### Teks yang Diberikan

Padahal, proyek ini sudah di­hen­tikan pada 2004, saat Menteri Kehutanan dijabat M Prakoso. Di sini, Anggoro diduga  mem­pe­ngaruhi anggota Komisi Keh­u­ta­nan DPR untuk melanjutkan pro­yek tersebut. Kemudian, Komisi Kehutanan DPR yang dipimpin Yusuf Erwin Faishal menge­luar­kan surat rekomendasi pada 12 Feb­ruari 2007. Surat reko­men­dasi itu juga ditandatangani oleh Hilman Indra dan Fachri Andi Laluasa.

Mengetahui adanya usulan itu, Yusuf Erwin meminta Much­tar­rudin melakukan pertemuan de­ngan perwakilan PT Masaro Ra­diocom, Anggoro Wijoyo sebagai rekanan pengadaan alat ko­mu­nikasi. Pertemuan itu, ditujukan untuk  membicarakan fee yang akan diberikan PT Masaro ke­pada Komisi Kehutanan.

######

▸ Petunjuk Pengerjaan
a) Jawablah pertanyaan berikut berdasarkan teks tentang proyek pengadaan alat komunikasi:
(i) Pada tahun berapa proyek itu dihentikan?
(ii) Siapa yang memimpin Komisi Kehutanan DPR?
(iii) Siapa yang diminta Yusuf Erwin untuk bertemu dengan perwakilan PT Masaro Radiocom?
b) Teruskan teks tentang proyek pengadaan alat komunikasi, dimulai tepat setelah kalimat terakhirnya.
Item di bawah ini merupakan bahan tersendiri yang terpisah dari teks.

### Cuplikan Data

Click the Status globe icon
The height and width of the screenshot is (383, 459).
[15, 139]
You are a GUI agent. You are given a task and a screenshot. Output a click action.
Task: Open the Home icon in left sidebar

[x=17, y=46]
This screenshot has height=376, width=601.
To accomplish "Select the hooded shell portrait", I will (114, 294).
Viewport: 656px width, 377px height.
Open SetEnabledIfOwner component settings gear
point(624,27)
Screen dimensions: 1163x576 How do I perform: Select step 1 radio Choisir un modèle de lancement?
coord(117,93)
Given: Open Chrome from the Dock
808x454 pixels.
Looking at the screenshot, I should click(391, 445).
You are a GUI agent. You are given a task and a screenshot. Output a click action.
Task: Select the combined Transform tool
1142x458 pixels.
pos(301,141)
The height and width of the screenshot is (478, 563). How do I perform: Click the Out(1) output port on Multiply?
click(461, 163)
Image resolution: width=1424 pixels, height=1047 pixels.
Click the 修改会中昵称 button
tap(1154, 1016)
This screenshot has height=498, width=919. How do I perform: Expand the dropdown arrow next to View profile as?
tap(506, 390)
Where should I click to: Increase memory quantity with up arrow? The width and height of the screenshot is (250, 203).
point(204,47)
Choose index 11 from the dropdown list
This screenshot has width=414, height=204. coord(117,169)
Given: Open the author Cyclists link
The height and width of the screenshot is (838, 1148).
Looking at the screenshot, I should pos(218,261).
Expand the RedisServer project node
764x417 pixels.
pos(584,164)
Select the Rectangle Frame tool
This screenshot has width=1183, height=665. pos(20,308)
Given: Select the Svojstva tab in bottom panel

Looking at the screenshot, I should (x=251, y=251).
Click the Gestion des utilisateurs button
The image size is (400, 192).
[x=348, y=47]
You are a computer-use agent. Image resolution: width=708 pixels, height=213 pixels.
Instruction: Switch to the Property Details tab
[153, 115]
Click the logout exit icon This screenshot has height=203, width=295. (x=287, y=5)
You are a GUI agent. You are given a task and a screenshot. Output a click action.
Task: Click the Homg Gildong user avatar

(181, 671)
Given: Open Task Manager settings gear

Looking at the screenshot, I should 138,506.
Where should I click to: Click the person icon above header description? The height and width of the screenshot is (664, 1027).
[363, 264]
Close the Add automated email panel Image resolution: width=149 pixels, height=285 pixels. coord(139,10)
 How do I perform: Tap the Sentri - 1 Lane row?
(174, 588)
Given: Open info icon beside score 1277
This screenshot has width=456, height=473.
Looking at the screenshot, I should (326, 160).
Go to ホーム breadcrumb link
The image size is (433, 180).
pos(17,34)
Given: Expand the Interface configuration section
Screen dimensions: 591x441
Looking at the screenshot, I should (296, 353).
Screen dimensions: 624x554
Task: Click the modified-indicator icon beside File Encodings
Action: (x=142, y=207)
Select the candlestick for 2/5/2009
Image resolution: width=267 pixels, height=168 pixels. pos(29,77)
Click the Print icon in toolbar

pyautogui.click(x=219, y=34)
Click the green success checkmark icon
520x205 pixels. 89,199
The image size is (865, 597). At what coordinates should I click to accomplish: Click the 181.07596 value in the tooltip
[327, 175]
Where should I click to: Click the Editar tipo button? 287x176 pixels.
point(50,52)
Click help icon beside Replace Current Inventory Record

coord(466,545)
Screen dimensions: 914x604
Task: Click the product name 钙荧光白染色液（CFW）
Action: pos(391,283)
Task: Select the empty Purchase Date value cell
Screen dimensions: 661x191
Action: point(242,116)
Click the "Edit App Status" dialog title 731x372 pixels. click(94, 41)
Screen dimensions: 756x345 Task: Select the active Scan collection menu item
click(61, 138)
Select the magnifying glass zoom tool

######

▸ Jawaban per Tugas
a)
(i) Proyek itu dihentikan pada 2004.
(ii) Komisi Kehutanan DPR dipimpin oleh Yusuf Erwin Faishal.
(iii) Yusuf Erwin meminta Muchtarrudin bertemu dengan perwakilan PT Masaro Radiocom.

b)
Dalam surat itu, disebutkan me­m­inta Kementrian Kehutanan meneruskan proyek SKRT.  Dise­butkan pula,  untuk pengadaan SKRT sebaiknya menggunakan alat yang disediakan PT Masaro.  Pada 16 Juni 2007 anggaran dise­tujui. Lembar pengesahan, di­tandatangani juga oleh Menteri Kehutanan. Akibatnya, bekas Menhut itu diperiksa KPK se­bagai saksi.

Selain memberikan uang ke­pada Yusuf Erwin, Anggoro juga disangka membagikan uang ke­pada sejumlah anggota Komisi Kehutanan seperti Fahri Andi La­luasa senilai 30 ribu dolar Si­ngapura, Azwar Chesputera 30 ribu dolar Singapura, Hilman Indra 140 ribu dolar Singapura, Muctar­rudin 40 ribu dolar Si­ngapura dan Sujud Sirajuddin Rp 20 juta.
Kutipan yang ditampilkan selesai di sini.